(Stored data)
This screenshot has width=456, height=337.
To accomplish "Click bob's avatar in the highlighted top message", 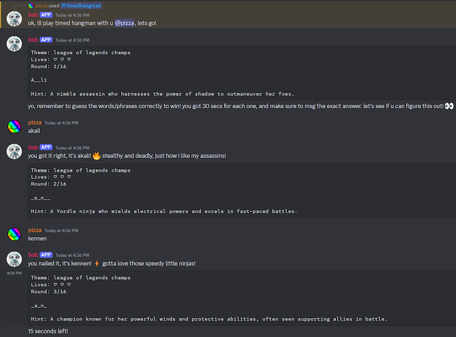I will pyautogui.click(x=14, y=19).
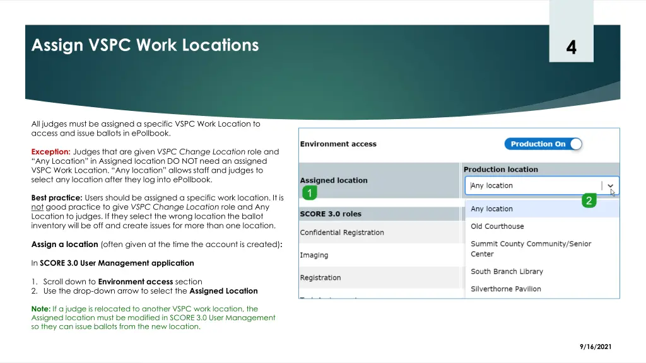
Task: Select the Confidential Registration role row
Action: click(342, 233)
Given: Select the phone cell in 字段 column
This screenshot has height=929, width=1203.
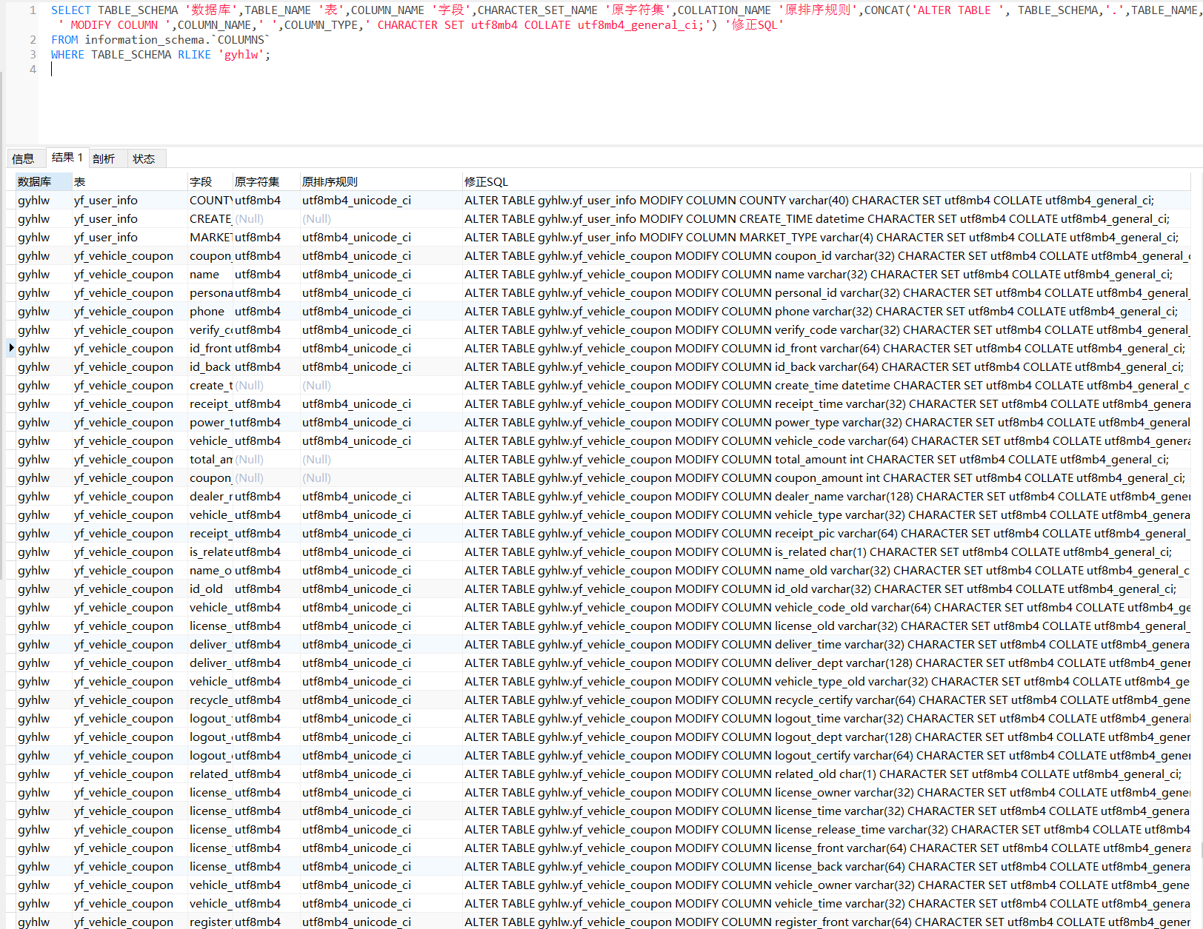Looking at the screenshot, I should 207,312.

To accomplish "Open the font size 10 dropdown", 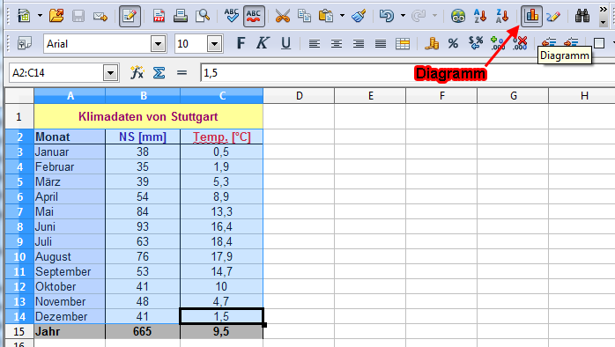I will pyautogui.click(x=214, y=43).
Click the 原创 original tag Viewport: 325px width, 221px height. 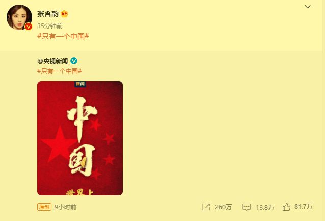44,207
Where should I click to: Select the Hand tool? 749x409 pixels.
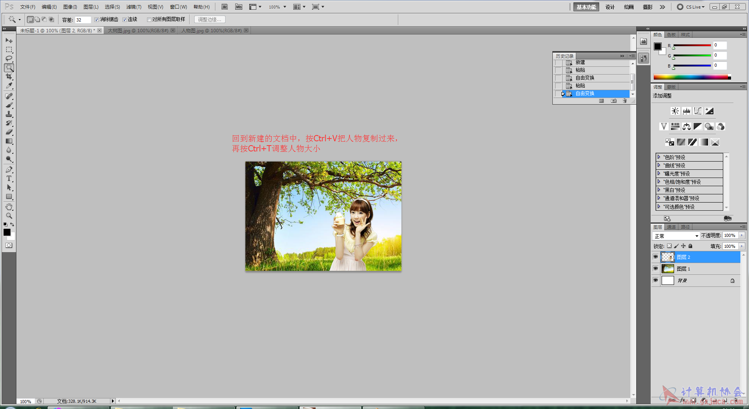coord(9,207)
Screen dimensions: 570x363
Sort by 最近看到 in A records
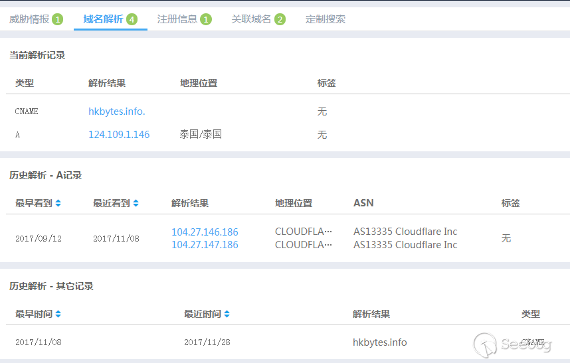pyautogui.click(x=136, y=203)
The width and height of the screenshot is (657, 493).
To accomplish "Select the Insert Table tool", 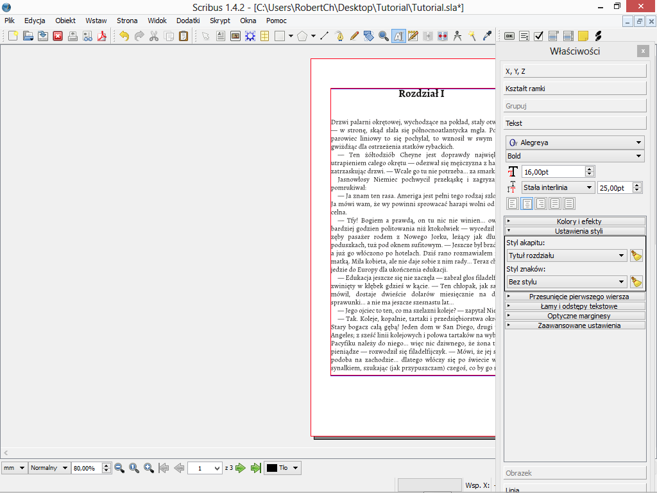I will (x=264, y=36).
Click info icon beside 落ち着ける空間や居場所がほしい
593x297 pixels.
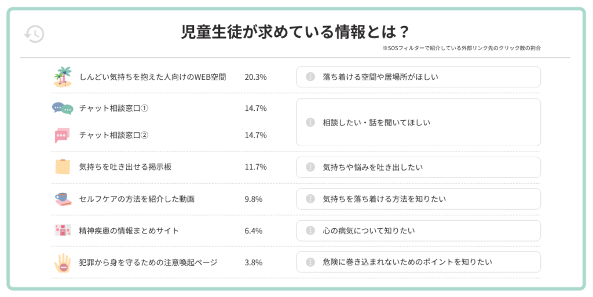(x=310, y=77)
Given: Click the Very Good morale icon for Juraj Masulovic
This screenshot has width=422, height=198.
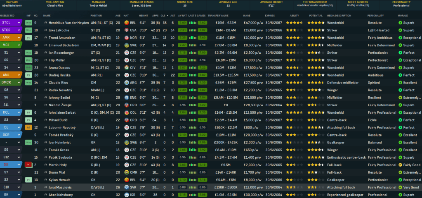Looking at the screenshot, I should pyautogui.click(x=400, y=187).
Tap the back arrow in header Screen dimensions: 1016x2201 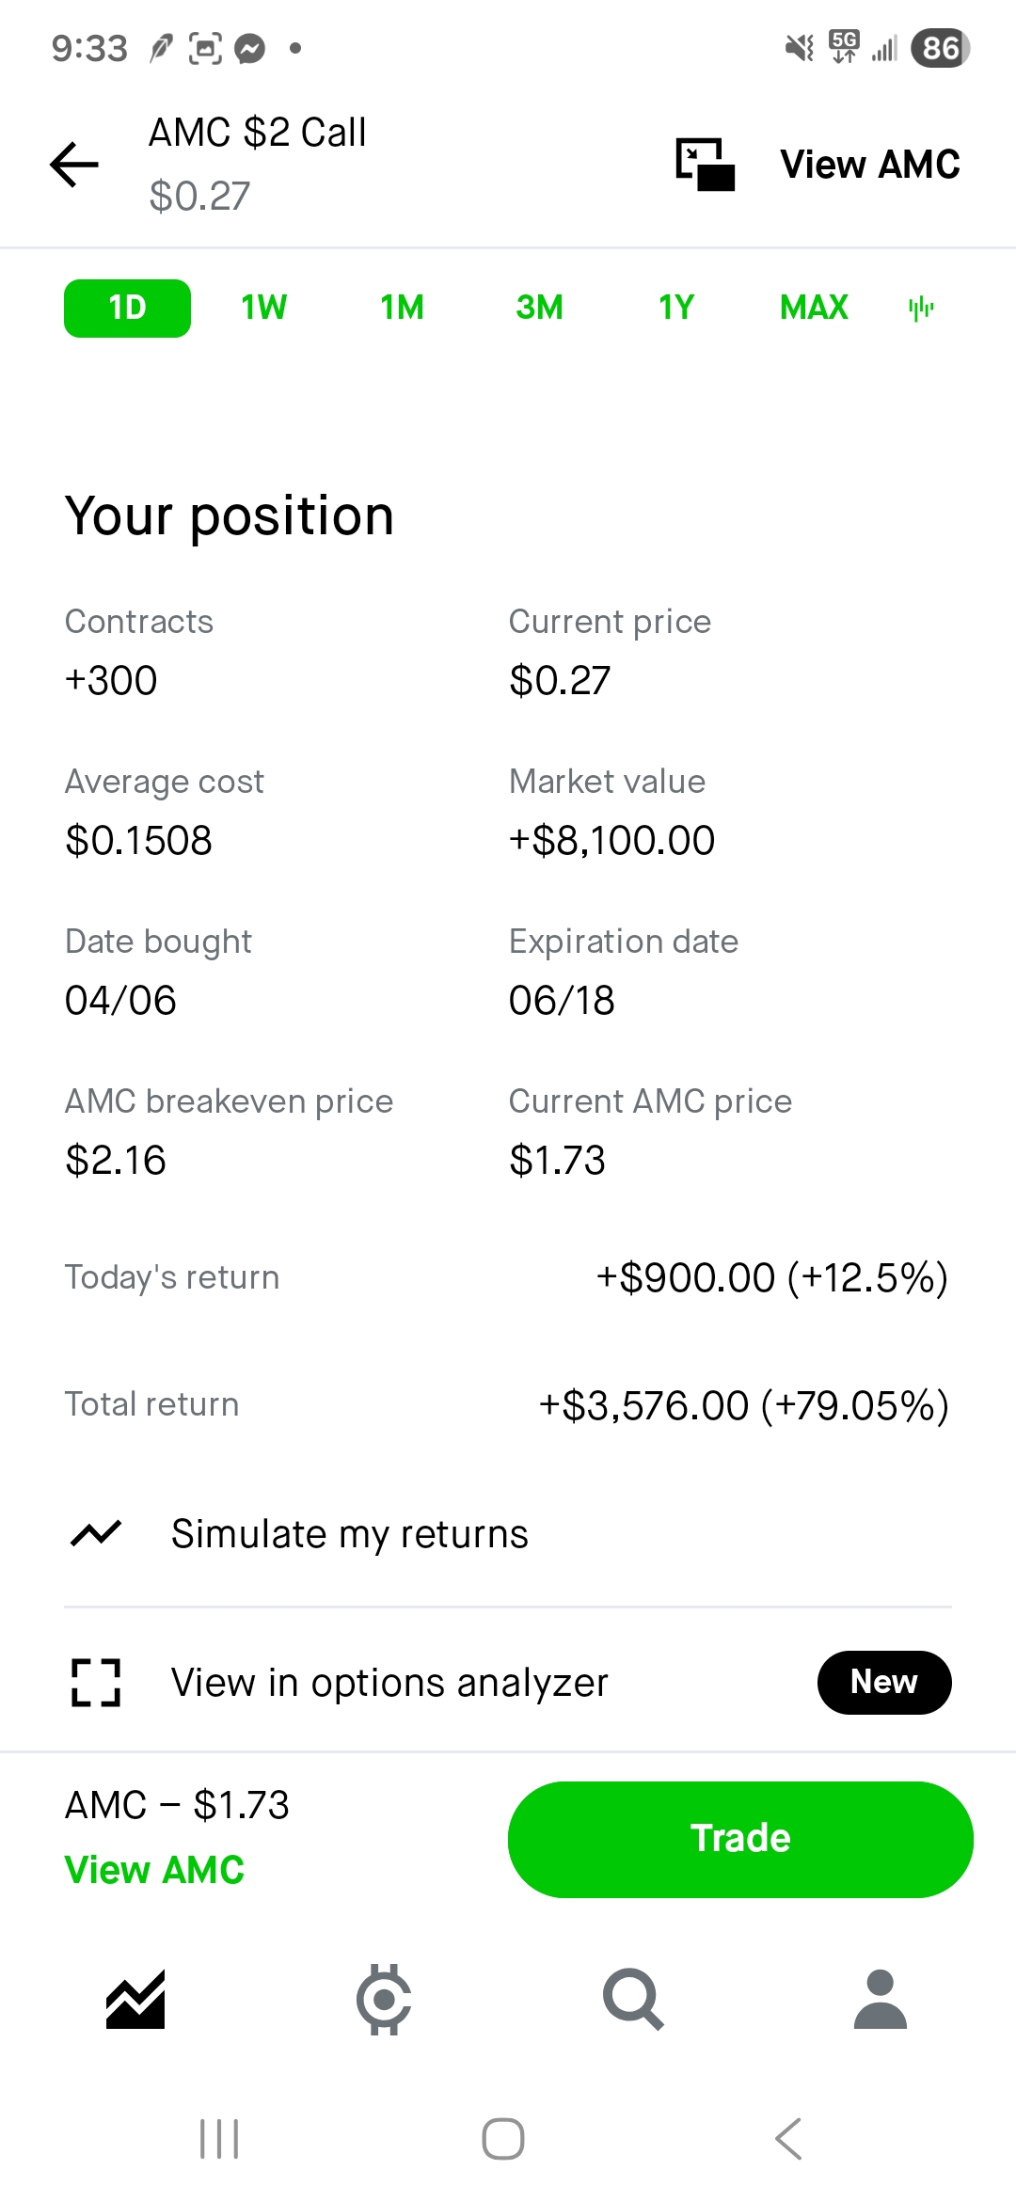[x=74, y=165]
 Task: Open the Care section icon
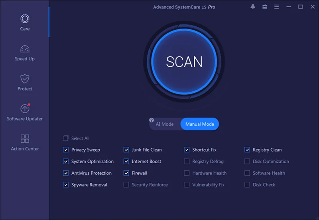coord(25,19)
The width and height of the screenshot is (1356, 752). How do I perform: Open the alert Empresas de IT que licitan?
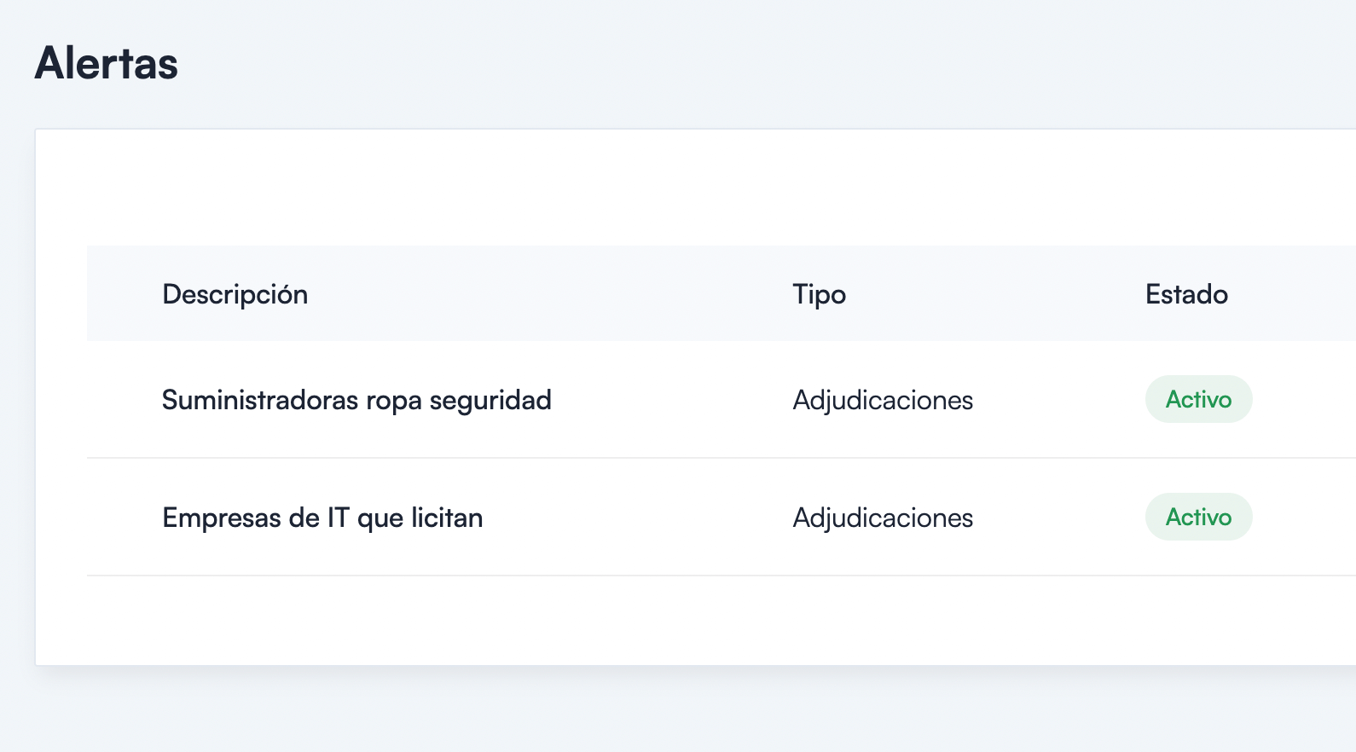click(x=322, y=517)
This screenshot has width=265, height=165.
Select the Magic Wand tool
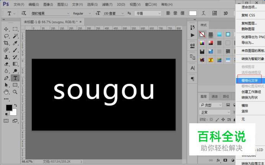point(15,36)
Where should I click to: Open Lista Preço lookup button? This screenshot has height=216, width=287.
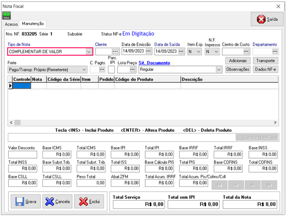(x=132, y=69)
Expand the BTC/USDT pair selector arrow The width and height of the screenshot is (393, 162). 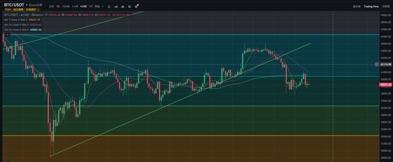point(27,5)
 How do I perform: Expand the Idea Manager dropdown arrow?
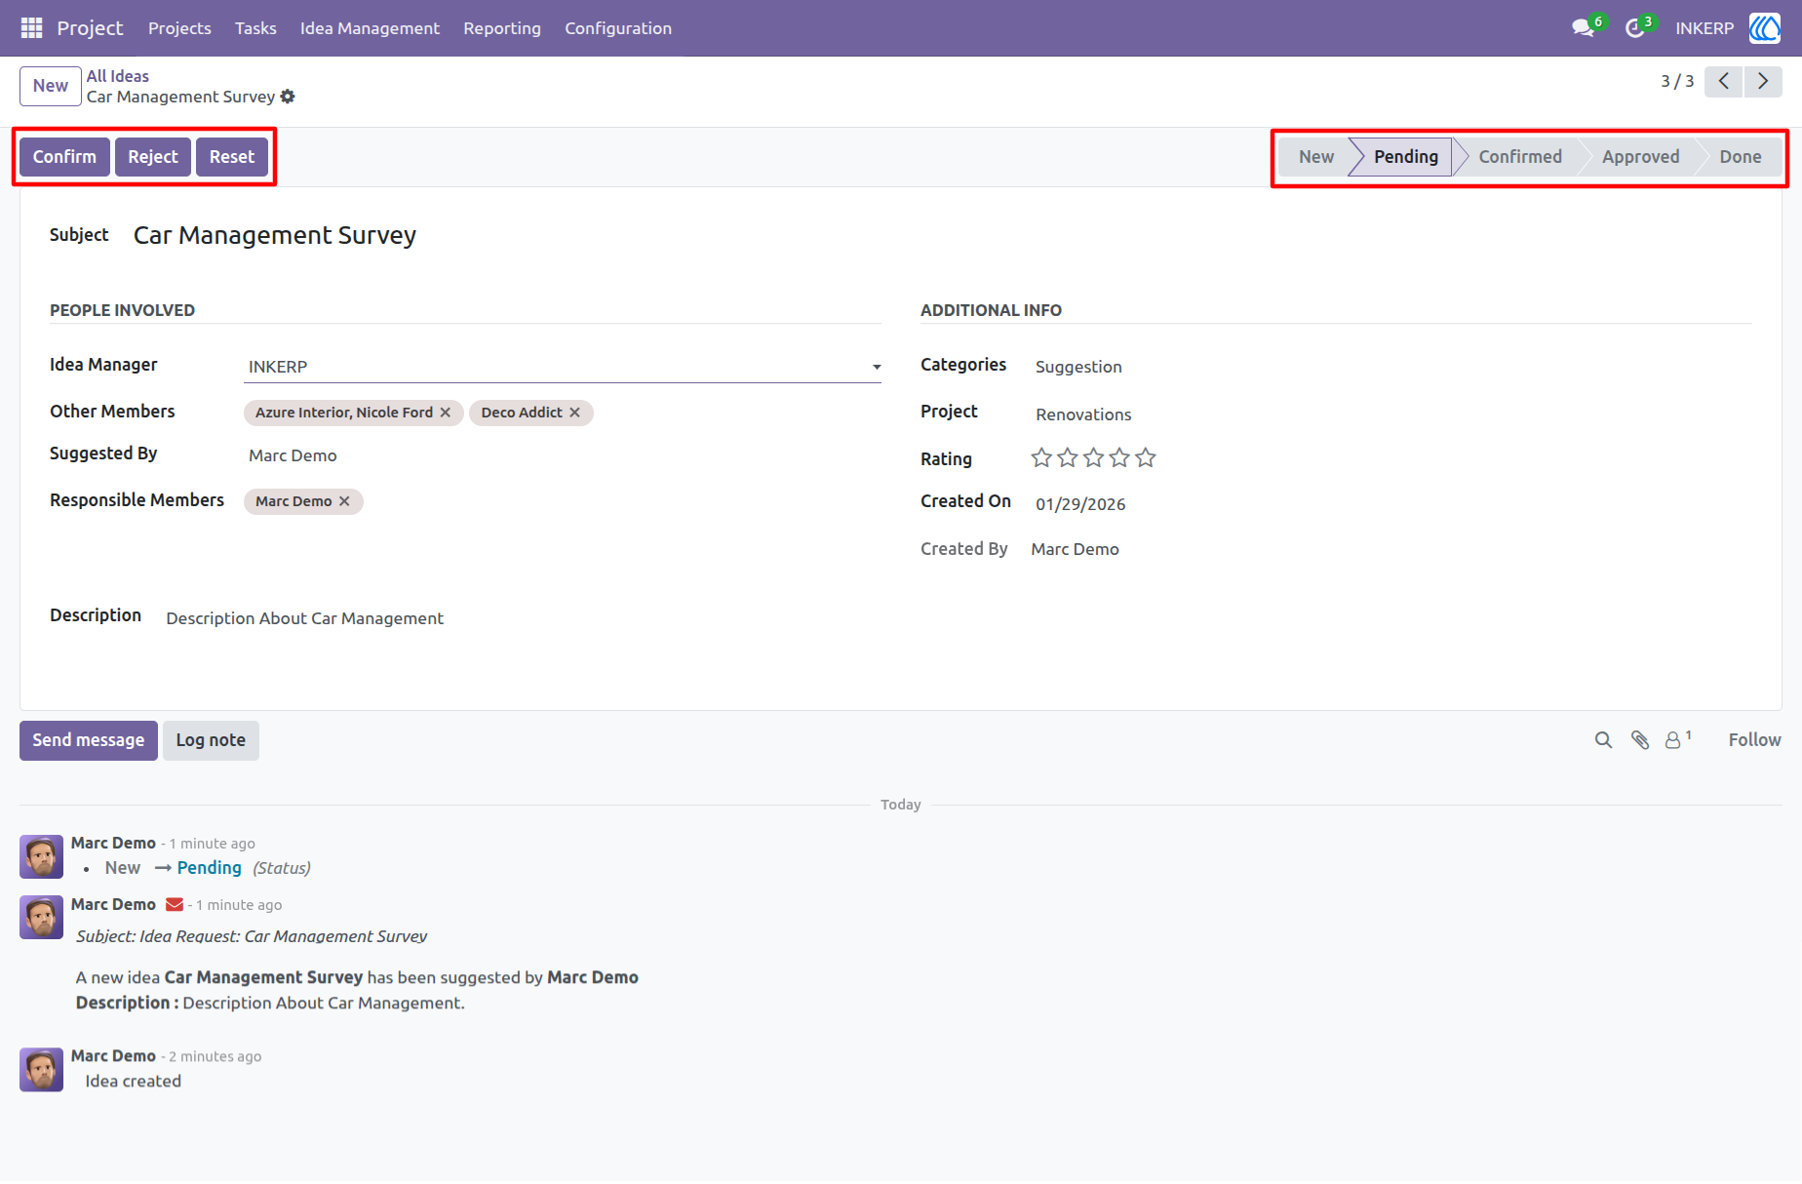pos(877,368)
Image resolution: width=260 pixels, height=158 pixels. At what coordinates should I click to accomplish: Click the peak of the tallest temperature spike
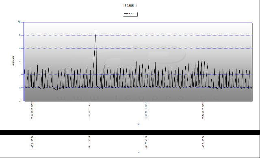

◆ **AIM OF THE TASK**
Reproduce every line from the entries that holds the word "Given".

◆ **TASK ANSWER**
Given: Select the phone cell in 字段 column
Given: Click the Very Good morale icon for Juraj Masulovic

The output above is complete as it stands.